The Revolution entered the match on the outside looking in after the Union claimed an upset win over Sporting K.C. That, in itself, made the three points at stake in Saturday’s clash even more important.
Of course, it wasn’t going to be easy. Nothing ever is against the Dynamo, who’ve feasted on late-season fare for the past eight seasons. And the Revolution knew this.
But instead of making a statement on Saturday, the Revolution reminded us that the more things change, the more they remain the same. Yes, they are an improved side since last season. But they still stumble when the stakes are raised, and against the Dynamo, no less. The result? A 1-1 draw they didn’t want, even though they may have put on a good face about it after the game.
True, the Eastern Conference is about as wide-open as Sene was when Lee Nguyen set him up for the opening salvo. And yes, technically, the Revolution still have plenty of control of their own postseason destiny.
But when you leave two points on your home pitch before heading to Red Bull Area – where the next point the Revolution get will be their first - and Stade Saputo – a place where the Impact are 9-3-3 – that destiny doesn’t look so promising. In fact, the possibility of making up ground on the road doesn’t seem very likely for a side that’s winless in its last three games away from Gillette Stadium.
But who knows? As we’ve seen many, many times before this season, anything can happen in MLS. And maybe, just maybe, the Revolution can pull 3-4 points out of their next two. Unlikely, sure, but it seemed just as unlikely two weeks ago that the Crew would be ahead of the Revolution on the table on Oct. 1.
Anything can happen! So let’s dive into this week’s set of questions before D.C. United suddenly emerges from the grave and uses the 30 bonus points at stake in Tuesday’s U.S. Open Cup final to slingshot into fourth place. OK, maybe that can’t happen.
1. The Revolution front office should look long and hard at what Juan Agudelo did to the Dynamo defense on Saturday when searching for his replacement. For the first time since Taylor Twellman was terrorizing backlines, the Revolution have a legit, top-of-the-line talent at striker in Agudelo. So it only stood to reason that he wouldn’t be here long, with Stoke City to thank for his imminent departure. While watching Agudelo in action may be bittersweet for Revolution supporters down the stretch, the front office pay close attention to what Agudelo does that makes the attack tick. On Saturday, we saw a less-than-100 percent Agudelo stretch a Dynamo defense to its limits, which not surprisingly, allowed the likes of Saer Sene, Lee Nguyen and Kelyn Rowe to find more space to operate. With the ball in his vicinity, Agudelo is fearless, with a knack for getting his foot on the ball by any means necessary. And his strength? Well, not even Bobby Boswell and Jermaine Taylor could do much about the Agudelo Effect on Saturday’s game. Yes, we’ve seen all of the above before countless times. But to see it being done against one of the most scrappy sides in the league – a side Heaps wants to his club to emulate – should serve as notice that the Revolution would be wise to find a striker from the same mold, preferably from within MLS, to fill Agudelo’s shoes next season.

+--

Name every Revolution player that the match report above describes as playing in Saturday's game against the Dynamo.

+--

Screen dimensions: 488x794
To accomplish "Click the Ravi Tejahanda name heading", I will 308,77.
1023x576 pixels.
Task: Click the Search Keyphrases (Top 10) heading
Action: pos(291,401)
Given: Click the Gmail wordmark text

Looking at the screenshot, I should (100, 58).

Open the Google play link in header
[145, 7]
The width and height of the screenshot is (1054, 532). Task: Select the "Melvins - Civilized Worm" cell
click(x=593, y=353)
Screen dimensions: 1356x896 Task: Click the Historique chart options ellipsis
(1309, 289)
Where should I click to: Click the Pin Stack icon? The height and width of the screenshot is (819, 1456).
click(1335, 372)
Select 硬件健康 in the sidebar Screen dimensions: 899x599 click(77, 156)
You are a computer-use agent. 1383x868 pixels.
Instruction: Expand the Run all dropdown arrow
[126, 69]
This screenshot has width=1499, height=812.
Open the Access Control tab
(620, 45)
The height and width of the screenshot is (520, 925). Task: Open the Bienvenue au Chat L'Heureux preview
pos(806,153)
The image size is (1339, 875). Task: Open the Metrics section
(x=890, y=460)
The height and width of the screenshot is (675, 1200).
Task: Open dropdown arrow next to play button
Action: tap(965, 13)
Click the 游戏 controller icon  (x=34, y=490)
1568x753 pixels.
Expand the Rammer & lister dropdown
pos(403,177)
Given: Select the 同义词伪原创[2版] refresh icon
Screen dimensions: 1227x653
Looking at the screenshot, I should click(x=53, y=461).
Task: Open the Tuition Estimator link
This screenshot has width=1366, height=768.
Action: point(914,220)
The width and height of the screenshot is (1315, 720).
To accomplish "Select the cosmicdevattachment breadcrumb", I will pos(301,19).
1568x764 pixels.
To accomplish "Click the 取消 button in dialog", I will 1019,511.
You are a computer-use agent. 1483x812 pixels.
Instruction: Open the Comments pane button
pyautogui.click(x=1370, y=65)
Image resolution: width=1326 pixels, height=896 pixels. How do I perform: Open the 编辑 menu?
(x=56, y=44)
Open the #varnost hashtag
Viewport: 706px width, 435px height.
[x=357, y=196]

+--

# Expected answer
Saer Sene, Lee Nguyen, Juan Agudelo, Kelyn Rowe